**Aim of the task:** Please pull out every line in the rows below that contains the word "sidebar", and copy each such line in full.

**Provided entries:**
--- START ---
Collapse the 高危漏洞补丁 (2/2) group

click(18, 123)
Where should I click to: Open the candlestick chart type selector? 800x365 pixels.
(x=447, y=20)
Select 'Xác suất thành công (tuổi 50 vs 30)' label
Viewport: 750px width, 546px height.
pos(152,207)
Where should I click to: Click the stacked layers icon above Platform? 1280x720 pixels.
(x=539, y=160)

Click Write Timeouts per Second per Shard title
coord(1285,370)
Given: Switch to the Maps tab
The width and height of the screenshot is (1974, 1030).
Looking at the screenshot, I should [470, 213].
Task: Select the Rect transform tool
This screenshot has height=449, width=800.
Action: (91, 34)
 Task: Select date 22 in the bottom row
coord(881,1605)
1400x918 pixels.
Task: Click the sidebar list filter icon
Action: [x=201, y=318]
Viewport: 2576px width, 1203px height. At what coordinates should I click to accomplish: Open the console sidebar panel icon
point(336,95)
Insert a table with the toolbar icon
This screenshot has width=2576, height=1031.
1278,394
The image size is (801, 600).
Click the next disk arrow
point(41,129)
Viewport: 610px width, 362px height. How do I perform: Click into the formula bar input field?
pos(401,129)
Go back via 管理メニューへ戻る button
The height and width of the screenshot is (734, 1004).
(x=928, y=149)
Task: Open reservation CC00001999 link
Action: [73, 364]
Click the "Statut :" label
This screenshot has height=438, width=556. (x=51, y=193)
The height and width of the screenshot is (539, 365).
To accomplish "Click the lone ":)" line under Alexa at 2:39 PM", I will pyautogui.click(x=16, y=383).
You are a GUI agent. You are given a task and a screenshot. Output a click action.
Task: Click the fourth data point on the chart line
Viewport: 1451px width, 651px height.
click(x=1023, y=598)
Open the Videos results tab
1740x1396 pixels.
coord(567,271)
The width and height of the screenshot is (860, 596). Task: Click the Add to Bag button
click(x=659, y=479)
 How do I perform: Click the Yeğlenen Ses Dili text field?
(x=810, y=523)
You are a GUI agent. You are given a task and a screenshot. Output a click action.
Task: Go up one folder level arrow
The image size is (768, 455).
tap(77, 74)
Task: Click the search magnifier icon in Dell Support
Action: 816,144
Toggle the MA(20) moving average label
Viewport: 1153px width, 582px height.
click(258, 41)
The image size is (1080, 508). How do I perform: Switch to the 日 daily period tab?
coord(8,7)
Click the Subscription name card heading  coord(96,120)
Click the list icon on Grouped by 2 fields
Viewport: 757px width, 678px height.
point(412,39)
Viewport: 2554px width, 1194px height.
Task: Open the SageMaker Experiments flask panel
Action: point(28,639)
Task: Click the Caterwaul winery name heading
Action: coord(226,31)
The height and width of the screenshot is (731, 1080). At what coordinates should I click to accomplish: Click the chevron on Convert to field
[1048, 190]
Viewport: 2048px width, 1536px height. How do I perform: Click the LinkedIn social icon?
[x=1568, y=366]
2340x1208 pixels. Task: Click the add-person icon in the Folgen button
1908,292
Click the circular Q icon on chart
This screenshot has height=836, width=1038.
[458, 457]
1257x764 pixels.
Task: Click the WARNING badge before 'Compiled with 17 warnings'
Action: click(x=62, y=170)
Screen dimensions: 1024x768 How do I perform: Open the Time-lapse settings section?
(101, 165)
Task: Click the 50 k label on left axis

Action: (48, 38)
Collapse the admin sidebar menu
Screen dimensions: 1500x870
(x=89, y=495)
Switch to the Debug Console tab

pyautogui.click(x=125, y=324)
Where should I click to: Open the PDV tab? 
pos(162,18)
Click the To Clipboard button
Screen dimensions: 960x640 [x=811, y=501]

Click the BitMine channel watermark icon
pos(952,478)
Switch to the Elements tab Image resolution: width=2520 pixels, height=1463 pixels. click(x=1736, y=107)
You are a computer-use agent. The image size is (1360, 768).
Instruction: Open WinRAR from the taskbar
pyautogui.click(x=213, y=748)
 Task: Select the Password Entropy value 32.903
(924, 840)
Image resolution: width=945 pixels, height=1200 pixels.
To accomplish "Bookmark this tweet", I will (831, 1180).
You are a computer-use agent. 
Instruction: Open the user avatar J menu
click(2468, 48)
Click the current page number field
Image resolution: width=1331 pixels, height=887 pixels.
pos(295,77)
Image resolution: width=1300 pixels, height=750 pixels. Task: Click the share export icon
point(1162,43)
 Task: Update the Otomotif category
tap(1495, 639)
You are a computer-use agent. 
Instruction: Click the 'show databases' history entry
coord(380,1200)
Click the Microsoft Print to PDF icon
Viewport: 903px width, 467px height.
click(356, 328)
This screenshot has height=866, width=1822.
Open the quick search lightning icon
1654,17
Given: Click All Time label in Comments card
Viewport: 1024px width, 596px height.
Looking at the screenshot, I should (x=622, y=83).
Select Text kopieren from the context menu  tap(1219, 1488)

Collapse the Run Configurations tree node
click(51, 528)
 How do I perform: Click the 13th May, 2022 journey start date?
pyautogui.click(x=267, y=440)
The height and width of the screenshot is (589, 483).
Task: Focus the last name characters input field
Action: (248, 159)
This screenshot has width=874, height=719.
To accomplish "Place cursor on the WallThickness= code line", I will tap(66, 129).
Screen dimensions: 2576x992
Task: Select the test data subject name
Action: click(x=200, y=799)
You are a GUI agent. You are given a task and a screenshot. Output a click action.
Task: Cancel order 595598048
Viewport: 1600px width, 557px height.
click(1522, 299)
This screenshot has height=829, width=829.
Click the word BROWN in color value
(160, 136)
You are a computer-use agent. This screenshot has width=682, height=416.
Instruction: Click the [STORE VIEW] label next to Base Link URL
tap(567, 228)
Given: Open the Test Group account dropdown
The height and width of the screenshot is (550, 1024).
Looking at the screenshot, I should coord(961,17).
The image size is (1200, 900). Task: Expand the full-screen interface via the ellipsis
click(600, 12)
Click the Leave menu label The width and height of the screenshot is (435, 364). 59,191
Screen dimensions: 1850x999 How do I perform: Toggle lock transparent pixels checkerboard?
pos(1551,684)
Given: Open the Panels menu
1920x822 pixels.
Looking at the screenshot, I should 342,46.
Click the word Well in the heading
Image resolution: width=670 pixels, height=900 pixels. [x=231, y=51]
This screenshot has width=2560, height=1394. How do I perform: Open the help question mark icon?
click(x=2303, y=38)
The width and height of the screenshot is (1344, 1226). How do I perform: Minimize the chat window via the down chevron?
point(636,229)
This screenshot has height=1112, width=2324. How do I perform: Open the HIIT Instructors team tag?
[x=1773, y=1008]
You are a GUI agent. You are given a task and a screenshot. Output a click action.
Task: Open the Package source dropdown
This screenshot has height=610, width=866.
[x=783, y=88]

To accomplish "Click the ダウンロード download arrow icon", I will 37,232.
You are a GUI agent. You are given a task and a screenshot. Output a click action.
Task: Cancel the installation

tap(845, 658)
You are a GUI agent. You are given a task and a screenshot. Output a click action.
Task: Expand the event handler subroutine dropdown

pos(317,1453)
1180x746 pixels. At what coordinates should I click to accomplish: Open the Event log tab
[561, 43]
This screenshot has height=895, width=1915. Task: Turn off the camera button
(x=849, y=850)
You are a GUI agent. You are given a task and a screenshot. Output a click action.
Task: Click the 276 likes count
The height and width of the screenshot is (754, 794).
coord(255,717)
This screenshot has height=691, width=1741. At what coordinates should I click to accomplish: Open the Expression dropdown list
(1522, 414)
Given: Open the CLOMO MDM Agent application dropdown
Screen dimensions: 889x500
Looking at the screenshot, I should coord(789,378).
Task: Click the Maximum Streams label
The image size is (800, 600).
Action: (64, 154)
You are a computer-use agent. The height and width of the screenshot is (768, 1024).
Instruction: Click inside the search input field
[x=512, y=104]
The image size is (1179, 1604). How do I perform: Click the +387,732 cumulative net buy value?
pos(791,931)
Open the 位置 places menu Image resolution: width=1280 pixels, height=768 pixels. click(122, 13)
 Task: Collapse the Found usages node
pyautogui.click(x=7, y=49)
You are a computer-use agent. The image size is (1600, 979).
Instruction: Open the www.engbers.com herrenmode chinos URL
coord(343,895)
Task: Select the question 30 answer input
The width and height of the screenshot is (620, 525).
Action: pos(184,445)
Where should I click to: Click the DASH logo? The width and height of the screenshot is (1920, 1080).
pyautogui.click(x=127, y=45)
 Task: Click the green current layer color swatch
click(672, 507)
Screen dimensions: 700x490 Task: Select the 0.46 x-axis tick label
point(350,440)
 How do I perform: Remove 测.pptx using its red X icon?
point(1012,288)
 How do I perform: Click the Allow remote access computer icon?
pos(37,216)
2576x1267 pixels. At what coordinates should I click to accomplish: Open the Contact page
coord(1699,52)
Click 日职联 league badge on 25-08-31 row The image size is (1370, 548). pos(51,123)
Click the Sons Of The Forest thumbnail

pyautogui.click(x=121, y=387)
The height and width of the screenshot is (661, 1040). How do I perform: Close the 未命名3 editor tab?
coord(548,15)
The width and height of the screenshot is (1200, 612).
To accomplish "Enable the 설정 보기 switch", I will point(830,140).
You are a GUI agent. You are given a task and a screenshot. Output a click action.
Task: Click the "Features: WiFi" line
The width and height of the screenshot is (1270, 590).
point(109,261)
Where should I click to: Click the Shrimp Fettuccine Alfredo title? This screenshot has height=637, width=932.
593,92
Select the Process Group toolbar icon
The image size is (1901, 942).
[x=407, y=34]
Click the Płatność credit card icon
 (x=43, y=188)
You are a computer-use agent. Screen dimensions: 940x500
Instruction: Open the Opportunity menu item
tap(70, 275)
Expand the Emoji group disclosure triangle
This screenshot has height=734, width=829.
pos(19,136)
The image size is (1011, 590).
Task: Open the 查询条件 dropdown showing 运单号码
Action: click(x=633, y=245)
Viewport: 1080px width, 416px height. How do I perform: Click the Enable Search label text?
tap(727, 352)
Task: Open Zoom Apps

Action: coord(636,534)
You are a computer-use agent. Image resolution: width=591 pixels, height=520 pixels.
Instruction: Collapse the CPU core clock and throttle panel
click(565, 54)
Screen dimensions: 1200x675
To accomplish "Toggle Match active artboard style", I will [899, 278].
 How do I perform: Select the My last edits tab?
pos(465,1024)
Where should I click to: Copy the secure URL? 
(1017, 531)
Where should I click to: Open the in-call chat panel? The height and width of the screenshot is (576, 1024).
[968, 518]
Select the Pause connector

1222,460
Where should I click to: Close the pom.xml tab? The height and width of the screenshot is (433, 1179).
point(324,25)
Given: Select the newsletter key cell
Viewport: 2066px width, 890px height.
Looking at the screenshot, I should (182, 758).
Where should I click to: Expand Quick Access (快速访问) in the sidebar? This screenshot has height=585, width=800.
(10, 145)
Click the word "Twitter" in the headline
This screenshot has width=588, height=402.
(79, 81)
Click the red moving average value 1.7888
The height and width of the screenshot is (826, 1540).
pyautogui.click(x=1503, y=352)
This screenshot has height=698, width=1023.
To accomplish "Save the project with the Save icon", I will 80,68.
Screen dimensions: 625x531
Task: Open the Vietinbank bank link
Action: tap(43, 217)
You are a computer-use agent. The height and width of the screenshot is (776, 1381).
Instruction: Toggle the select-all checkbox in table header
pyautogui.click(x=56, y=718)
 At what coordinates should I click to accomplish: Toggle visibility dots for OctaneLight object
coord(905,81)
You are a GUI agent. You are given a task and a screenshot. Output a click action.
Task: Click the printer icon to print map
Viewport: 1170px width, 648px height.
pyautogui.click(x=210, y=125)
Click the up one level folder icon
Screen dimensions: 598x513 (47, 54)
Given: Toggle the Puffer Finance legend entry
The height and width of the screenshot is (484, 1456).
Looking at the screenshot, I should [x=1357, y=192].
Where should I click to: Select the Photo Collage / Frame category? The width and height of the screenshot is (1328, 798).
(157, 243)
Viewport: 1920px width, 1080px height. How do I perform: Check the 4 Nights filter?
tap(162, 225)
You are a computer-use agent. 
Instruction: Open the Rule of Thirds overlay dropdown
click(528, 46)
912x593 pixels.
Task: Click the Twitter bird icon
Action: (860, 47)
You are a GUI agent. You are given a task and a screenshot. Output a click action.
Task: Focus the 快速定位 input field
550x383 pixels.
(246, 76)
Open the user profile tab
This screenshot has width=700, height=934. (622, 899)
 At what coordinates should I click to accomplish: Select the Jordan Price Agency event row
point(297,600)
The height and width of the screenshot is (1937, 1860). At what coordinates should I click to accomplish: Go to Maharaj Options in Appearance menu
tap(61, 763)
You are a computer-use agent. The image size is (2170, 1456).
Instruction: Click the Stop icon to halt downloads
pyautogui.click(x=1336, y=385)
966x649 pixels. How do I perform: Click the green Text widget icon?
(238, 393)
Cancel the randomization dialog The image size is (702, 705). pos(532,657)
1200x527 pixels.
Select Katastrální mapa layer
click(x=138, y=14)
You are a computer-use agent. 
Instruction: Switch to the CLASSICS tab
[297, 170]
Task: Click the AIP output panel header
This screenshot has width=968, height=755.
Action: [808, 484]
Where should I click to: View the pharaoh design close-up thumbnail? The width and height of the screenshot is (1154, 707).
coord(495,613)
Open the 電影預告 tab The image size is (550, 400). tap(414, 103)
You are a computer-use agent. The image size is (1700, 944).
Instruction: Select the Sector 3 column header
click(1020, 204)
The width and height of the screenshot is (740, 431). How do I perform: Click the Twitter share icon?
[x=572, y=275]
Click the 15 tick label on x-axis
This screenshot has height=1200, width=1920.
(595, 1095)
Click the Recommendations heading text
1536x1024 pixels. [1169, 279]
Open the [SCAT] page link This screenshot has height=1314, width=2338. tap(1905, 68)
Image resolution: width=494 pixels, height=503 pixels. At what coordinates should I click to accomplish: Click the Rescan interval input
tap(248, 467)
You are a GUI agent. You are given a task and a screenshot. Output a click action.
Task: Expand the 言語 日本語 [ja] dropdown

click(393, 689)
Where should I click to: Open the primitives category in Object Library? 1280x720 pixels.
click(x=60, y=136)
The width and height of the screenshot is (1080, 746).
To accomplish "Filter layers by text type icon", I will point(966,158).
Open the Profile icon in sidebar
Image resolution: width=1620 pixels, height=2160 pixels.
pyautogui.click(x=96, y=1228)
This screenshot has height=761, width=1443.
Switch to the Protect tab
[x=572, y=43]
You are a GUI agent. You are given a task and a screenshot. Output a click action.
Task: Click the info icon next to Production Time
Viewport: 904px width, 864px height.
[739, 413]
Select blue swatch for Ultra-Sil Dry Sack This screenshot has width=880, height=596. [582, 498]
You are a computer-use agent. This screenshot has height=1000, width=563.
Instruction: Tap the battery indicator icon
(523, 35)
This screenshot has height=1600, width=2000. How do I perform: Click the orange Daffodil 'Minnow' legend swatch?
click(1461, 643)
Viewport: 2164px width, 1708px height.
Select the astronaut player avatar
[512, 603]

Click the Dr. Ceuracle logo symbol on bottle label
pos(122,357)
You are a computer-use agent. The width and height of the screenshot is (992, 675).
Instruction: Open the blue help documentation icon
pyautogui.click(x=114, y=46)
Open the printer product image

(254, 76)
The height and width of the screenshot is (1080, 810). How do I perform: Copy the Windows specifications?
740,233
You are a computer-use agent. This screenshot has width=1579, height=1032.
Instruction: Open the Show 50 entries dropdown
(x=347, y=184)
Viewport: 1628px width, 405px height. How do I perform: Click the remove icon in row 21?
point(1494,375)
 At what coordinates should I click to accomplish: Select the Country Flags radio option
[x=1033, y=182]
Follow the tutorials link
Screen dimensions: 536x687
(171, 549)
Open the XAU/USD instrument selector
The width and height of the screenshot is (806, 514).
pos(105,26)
--- END ---
**Answer to the exercise:**
Task: Click the sidebar list filter icon
Viewport: 2576px width, 1203px height. At what coordinates should I click to accomplish: Open the console sidebar panel icon
Collapse the admin sidebar menu
Where should I click to: Expand Quick Access (快速访问) in the sidebar? This screenshot has height=585, width=800.
Open the Profile icon in sidebar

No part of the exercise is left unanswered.